*How to complete this task*:
Nothing outside the stretch is wanted. Repeat exactly the lines of the listing below from the one that contains "Select the xy plane in tree" through the one that contains "Click the Configure button", both ends included.

*Information supplied*:

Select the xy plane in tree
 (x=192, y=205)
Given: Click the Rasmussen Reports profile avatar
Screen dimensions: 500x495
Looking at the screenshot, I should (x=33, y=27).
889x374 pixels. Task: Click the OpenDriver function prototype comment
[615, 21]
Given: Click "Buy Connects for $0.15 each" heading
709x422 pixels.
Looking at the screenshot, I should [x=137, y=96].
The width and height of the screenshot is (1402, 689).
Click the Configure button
==
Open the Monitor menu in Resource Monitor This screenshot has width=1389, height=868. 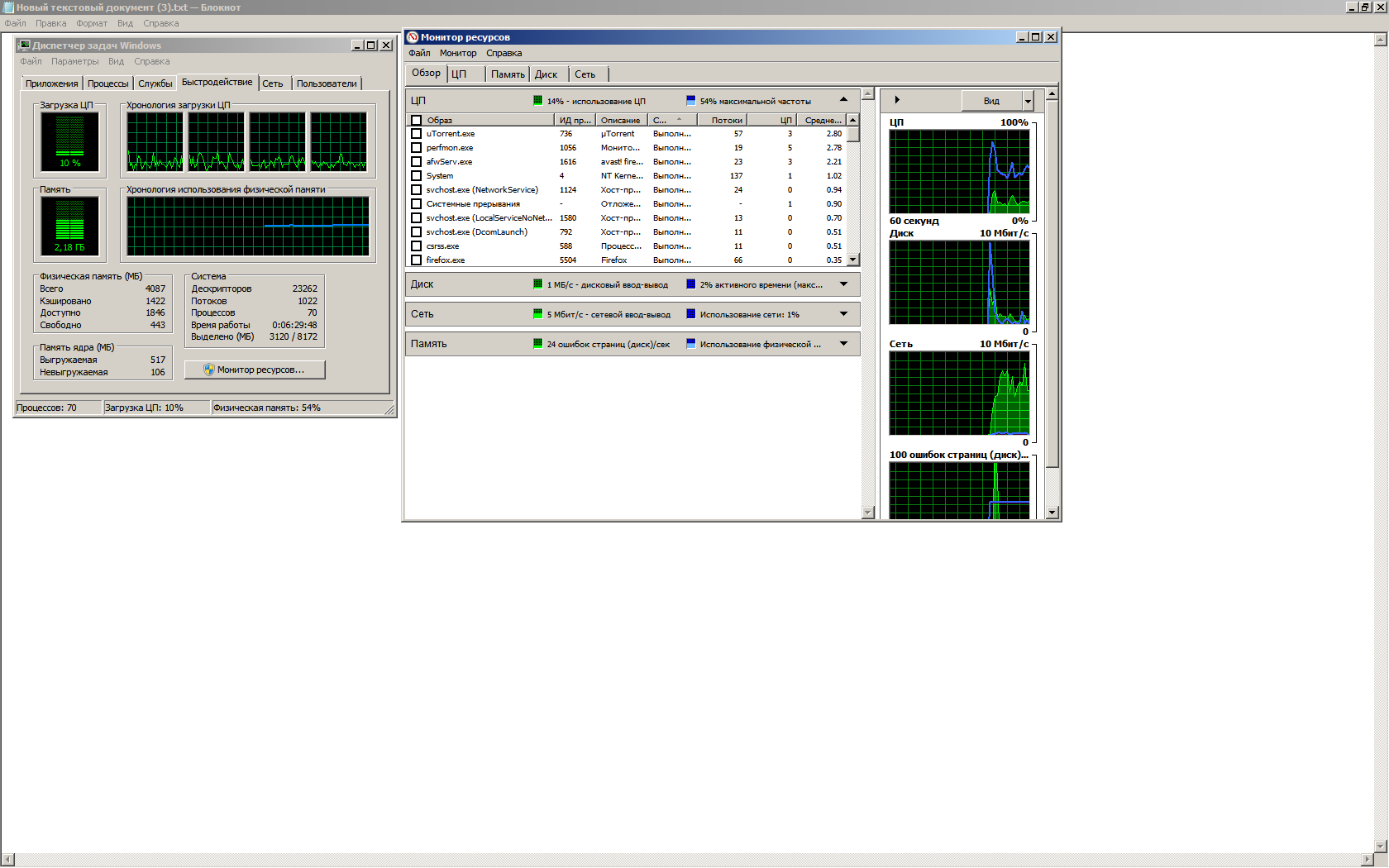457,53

*Answer section*:
Select the xy plane in tree
 (x=192, y=205)
Given: Click the Rasmussen Reports profile avatar
Screen dimensions: 500x495
Looking at the screenshot, I should (x=33, y=27).
889x374 pixels. Task: Click the OpenDriver function prototype comment
[615, 21]
Given: Click "Buy Connects for $0.15 each" heading
709x422 pixels.
Looking at the screenshot, I should [x=137, y=96].
The width and height of the screenshot is (1402, 689).
Click the Configure button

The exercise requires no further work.